---- ТЕКСТ ДОКУМЕНТА

Ложно идентифицируя себя с сельским простолюдином, привилегированный эстет помогал отвести от себя ассоциации с виной, вызванные кричащими контрастами в социальной реальности. <…> Пасторальная фантазия оказывалась полезной как бальзам для встревоженного «политического бессознательного» русского помещика130.
С точки зрения социального воображаемого и складывания национального сельского пейзажа, который является объектом изучения Или, объяснение выглядит вполне убедительным, однако стоит обратиться к литературной истории и жанру рассказа из крестьянского быта, как концепция теряет универсальную толковательную силу. В самом деле, если социальное напряжение между вестернизированным дворянством и сохранявшимся крепостным правом лишь нарастало, то, согласно описанной логике, оно должно было привести к еще большему расцвету и популярности идиллий и пасторалей среди образованной элиты. Однако этого не произошло. Тот же исследователь справедливо отмечает, что пасторальная чувствительность не столько вымерла, сколько приняла новое обличье:
Универсалистские, внеисторические и эротические аспекты традиционной и неоклассической пасторали были отброшены, но сельская местность по-прежнему была связана с представлениями о нетронутой природе, простых и искренних человеческих отношениях, невинной юности. Такая интерпретация сельской России давала элитам воображаемый опыт очищения и пробуждения их врожденной чувствительности, которая, казалось, была утрачена в городской европеизированной среде, где они проводили большую часть времени131.
Наблюдение Или о широкой популярности трансформированных идиллических форм с конца 1840‐х до 1861 г. полностью подтверждается моими данными и отчасти объясняется разделяемым дворянской элитой переживанием «конца эпохи», утраты рая и золотого века в преддверии надвигающихся социальных катаклизмов132. Однако поэтизация крестьянского быта и миметическое желание элиты увидеть в зеркале другого, угнетенного сословия свое отражение, возвышенное их страданием, не могли возникнуть в середине века без принципиального эстетического сдвига внутри самого жанра идиллии. Причина заключалась не столько в том, что он превратился в жанровый модус (само по себе это еще не объясняет его востребованности), сколько в том, что внутри него произошла реструктуризация элементов и в результате возник новый жанр, генетически связанный с пасторалью и идиллией, но структурно отличный от них. Как я покажу далее, этот жанр рассказа из крестьянского быта вырос из пасторального и идиллического модусов, полемически отталкивался от них, но без них не был возможен и изобиловал скрытыми и явными отсылками к ним. В новом жанре трансисторичность идиллии и замкнутость пасторали в узком кругу сельского быта были преодолены за счет социальной конкретики и новых типов сюжета, в которых конфликт возникает на почве различных видов насилия (помещичьего, внутрисемейного, государственного), измены, антисоциального девиантного поведения (преступления), нарушения этических норм. Ничего этого традиционные формы пасторали и идиллии до 1840‐х гг. не знали.

--------
---- ИСХОДНЫЙ МАТЕРИАЛ

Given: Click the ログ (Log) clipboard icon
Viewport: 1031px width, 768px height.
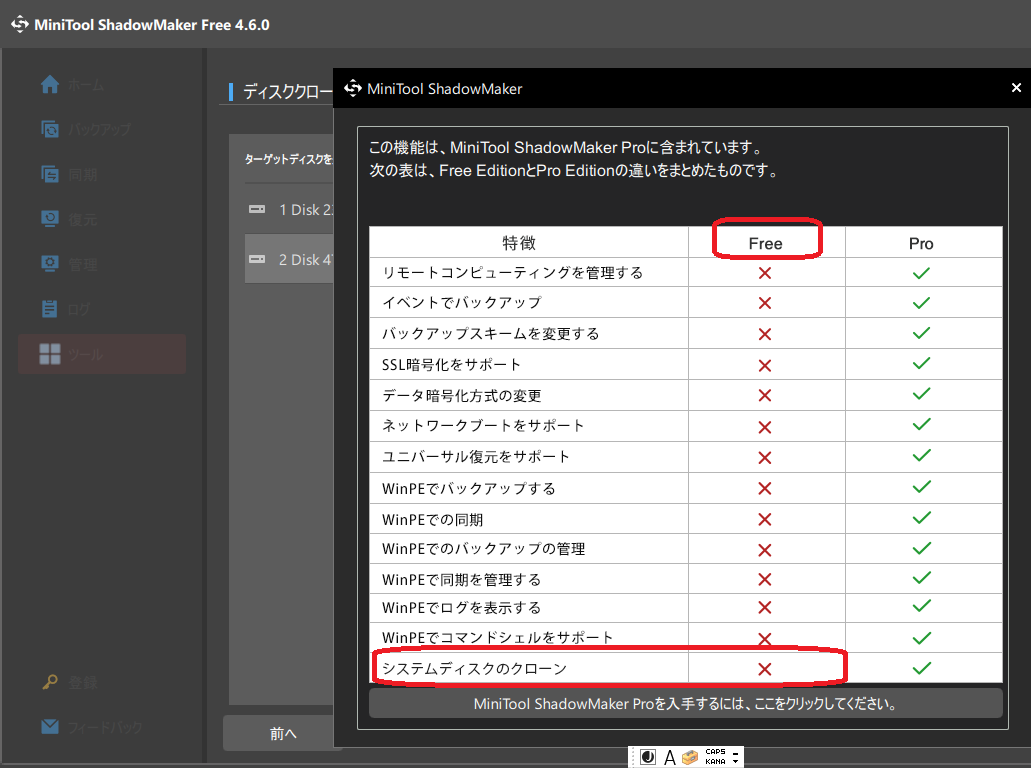Looking at the screenshot, I should coord(50,309).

--------

Перечислите все основания для конфликта в новых типах сюжета, которые называет текст о рассказе из крестьянского быта.

- **ОТВЕТ**:
- различные виды насилия (помещичье, внутрисемейное, государственное)
- измена
- антисоциальное девиантное поведение (преступление)
- нарушение этических норм